• Data excerpts
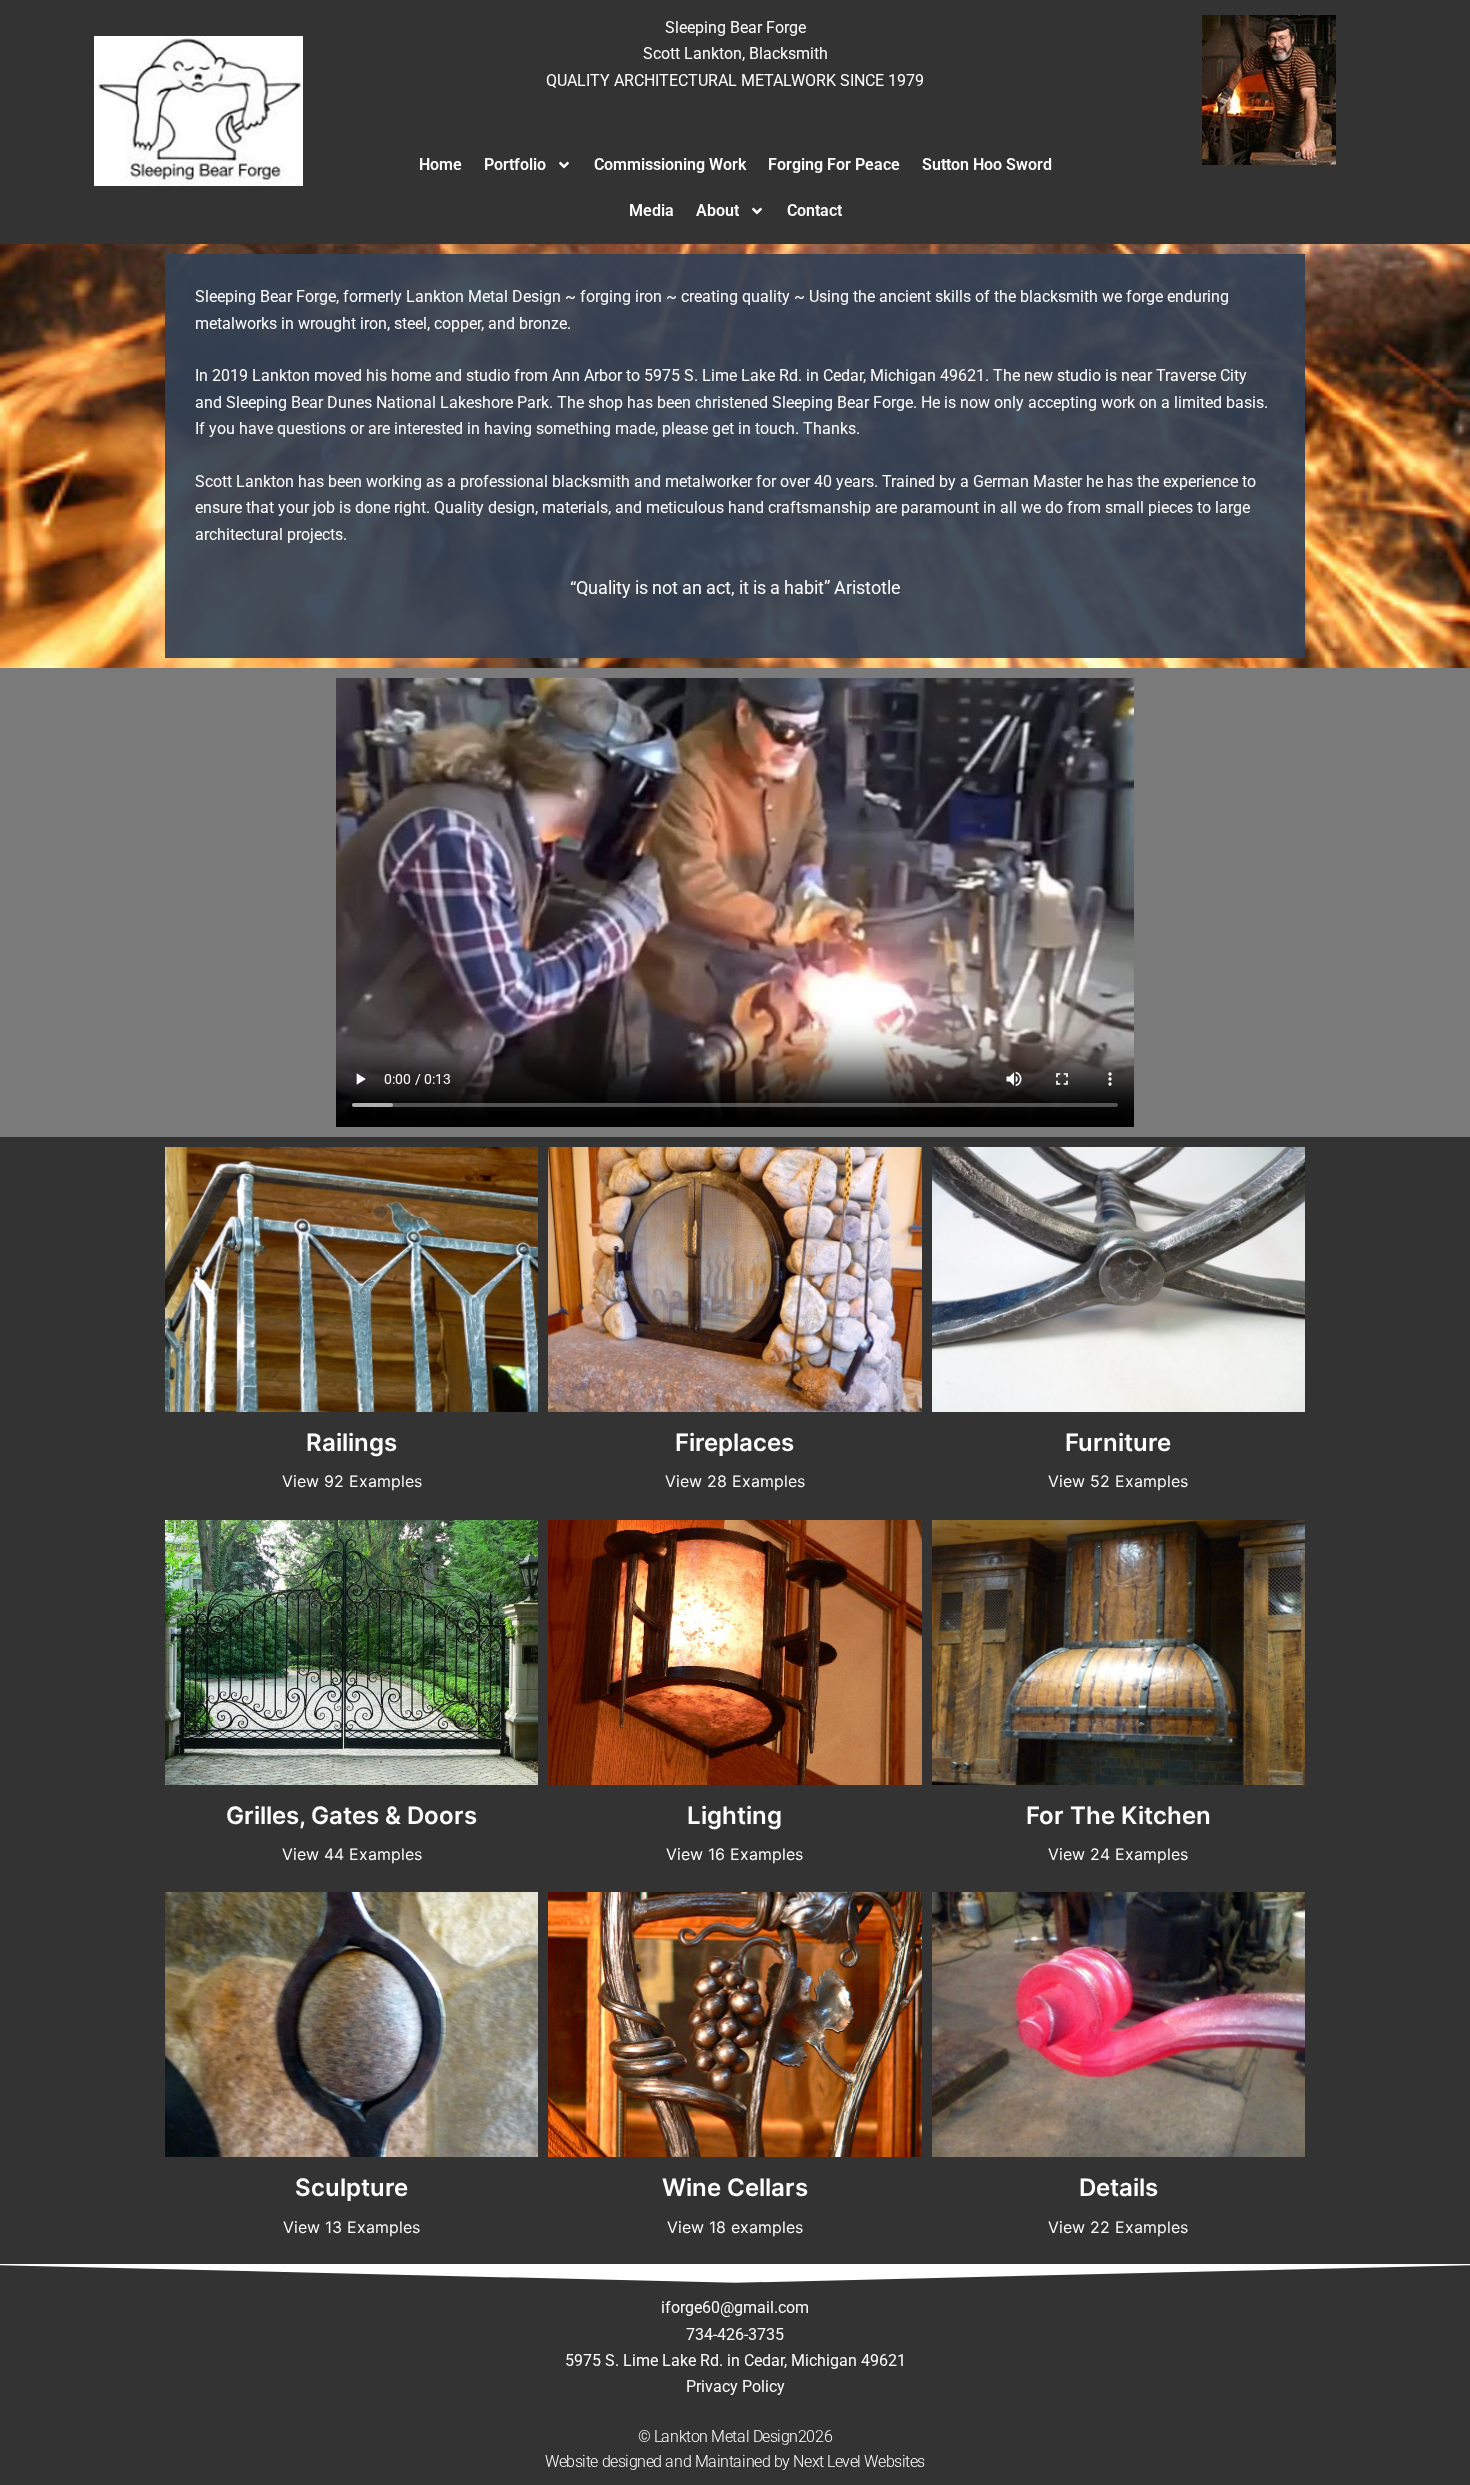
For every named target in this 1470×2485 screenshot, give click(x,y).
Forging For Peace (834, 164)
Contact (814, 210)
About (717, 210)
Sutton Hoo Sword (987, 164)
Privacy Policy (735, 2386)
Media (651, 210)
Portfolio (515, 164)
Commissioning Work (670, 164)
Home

• What the task requires
Copy the data precisely. Skip every picture.

• Response box
For every named target in this 1470×2485 screenshot, give click(x,y).
Forging For Peace (834, 164)
Contact (814, 210)
About (717, 210)
Sutton Hoo Sword (987, 164)
Privacy Policy (735, 2386)
Media (651, 210)
Portfolio (515, 164)
Commissioning Work (670, 164)
Home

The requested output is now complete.